▶ _Source document_
____

Greeks gave the world its first well-designed theater, or
amphitheater. There have been some changes in design,
many of them revolutionary, to fit the need and tastes of
succeeding areas. The Elizabethan theater, offspring of
the English courtyard and bull-baiting ring, is the
parent of our latter-day show house. Architects and
designers of the present age, however, have sought to
harmonize many of the classical types of architecture
with that of the theater structure proper and the results
have been pleasing.
Those who will attend the formal opening of the new
Carolina Theatre here Monday will be aware of this. In
point of beauty, simplicity and grandeur the new Carolina
follows closely the Greek period, both in design and
effect, with a pleasing touch of Italian Renaissance here
and there to add detail and contrast.
The front exterior of the theatre is fashioned after the
early Greek temples, with tall built-in columns
surmounted by capitals and entablature of brilliant
polychrome coloring. It was not until comparatively
recent years that it was known that the Greek Temples and
public buildings were brilliantly colored in places and
so far as is known the new theatre here is probably the
only structure of its kind in the country carrying out
the original idea, except the Philadelphia Art Museum.
Grill windows in Grecian design glazed with tapestry
glass, separate these piers which rise high above the
The entrance vestibule has elaborate cornice with walls
in a fine texture treatment. Next comes the entrance
foyer, which is unfurnished except for the handsome built-in
display cases on the walls. The floor is of marble tile
and the cornice is in rich gold and color work. The
ceiling has a pink and blue cloud effect. Black and gold
base is used effectively.
From the entrance foyer one goes next into the stair
foyer, or lower lobby which leads into the auditorium
through a large arched entrance heavily draped. This
foyer is flanked on either side by classic stairs of
travertine marble and ornamental bronze rails, leading to
the mezzanine, or lounge room. The mezzanine overlooks
the stair foyer, and is separated from it by a colonnade
of marble columns in moss green, surmounted by an
elaborate Corinthian entablature of rich gold and blue.

____

▶ _Data excerpt_
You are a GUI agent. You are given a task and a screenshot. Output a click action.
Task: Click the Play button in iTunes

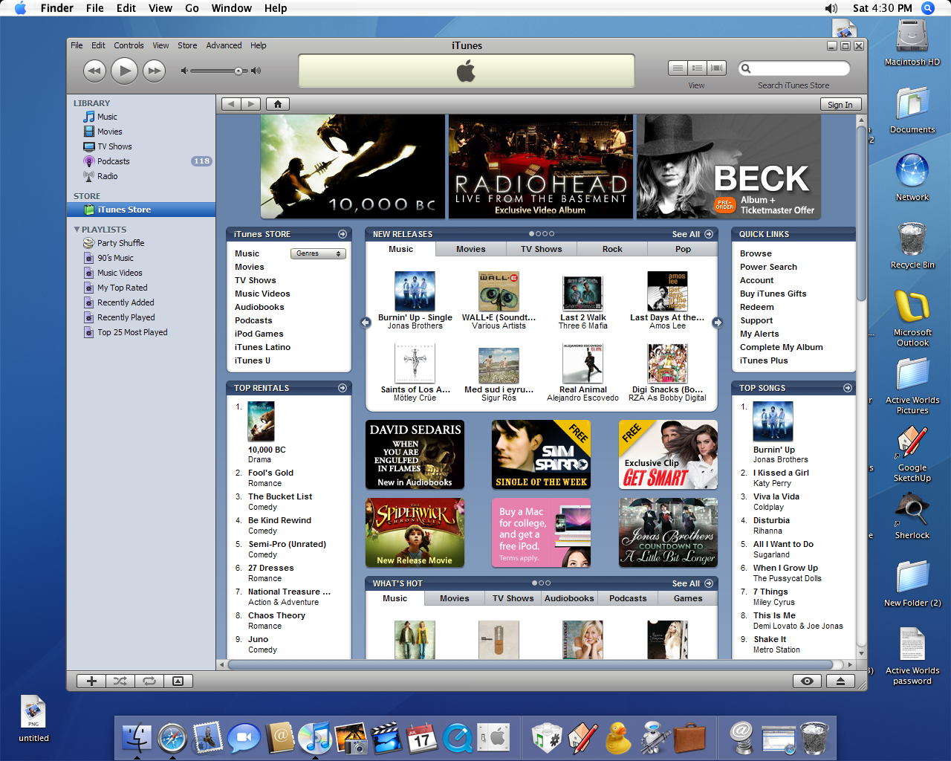coord(124,71)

____

▶ _Aim A_
Put this sentence from the Carolina Theatre article into Spanish: "The ceiling has a pink and blue cloud effect."
▶ _Aim B_
Pick up the article on the new Carolina Theatre after its last sentence and write what comes next.
The lines above come from a different source than the Carolina Theatre article.

▶ _Expected output A_
El techo tiene un efecto de nubes en rosa y azul.

▶ _Expected output B_
This colonnade supports a highly decorated ceiling.
Looking across from the mezzanine one finds over the
entrance a beautiful cut glass mirror, lined in
ornamental bronze and set in a classic colonnade, lending
a touch of Renaissance. The walls of the foyer, as are
those of the auditorium, are finished in a variegated
warm buff and brown sandstone. The stairs leading to the
mezzanine are carpeted in a soft red texture.
The mezzanine, or lounge room, is flanked on either side
by large hallways off of which are situated the woman's
vanity parlor and the men's smoking room.
A complete view of the beautiful auditorium is gained as
one leaves the mezzanine and enters the first balcony
through a large arched opening, the slight ascent being
made over low, spacious treads.
The auditorium, the lower floor of which seats 1,300
people may be described as a Grecian colonnade with a
touch of Renaissance. The interior bears a circular
effect. The columns are in yellow sepia marble treatment,
and the intervening spaces are broken by high arched
openings of the Renaissance type. These arched openings
are draped in rich scarlet brocaded in gold with delicate
gold cloth under draperies. At the lower level of these
arched openings is a classical balustrade, with flower
boxes set between pedestals.
This handsome colonnade rests on a massive wall, carried
out in stone treatment richly decorated with gold and
color ornament. The lower wall is broken by a series of
classic niches specially illuminated and having a rich
gold background. In the niches are statues in white.
The colonnade supports a Corinthian entablature and
cornice richly embellished and gold in color. The ceiling
is a semi-elliptical dome, hanging from which is a single
chandelier in brilliant crystal.
Perhaps the most pleasure feature of the interior is the
large proscenium over the stage. This consists of an
enormous bronze effect panel gracefully curved and
bounding the eliptical opening to the stage. The
proscenium panel is richly ornamented with Greek floral
design on each side and a group of five dancing girls
with flowing robes above in a classic pose.
The orchestra pit is of a graceful oval shape, blending
with the curves of the house and is finished in walnut.
On either side low and gracefully designed steps lead to
the stage lending a pleasing idea of intimacy between the
audience and the players. A special door to the right
affords entrance and exit for the musicians.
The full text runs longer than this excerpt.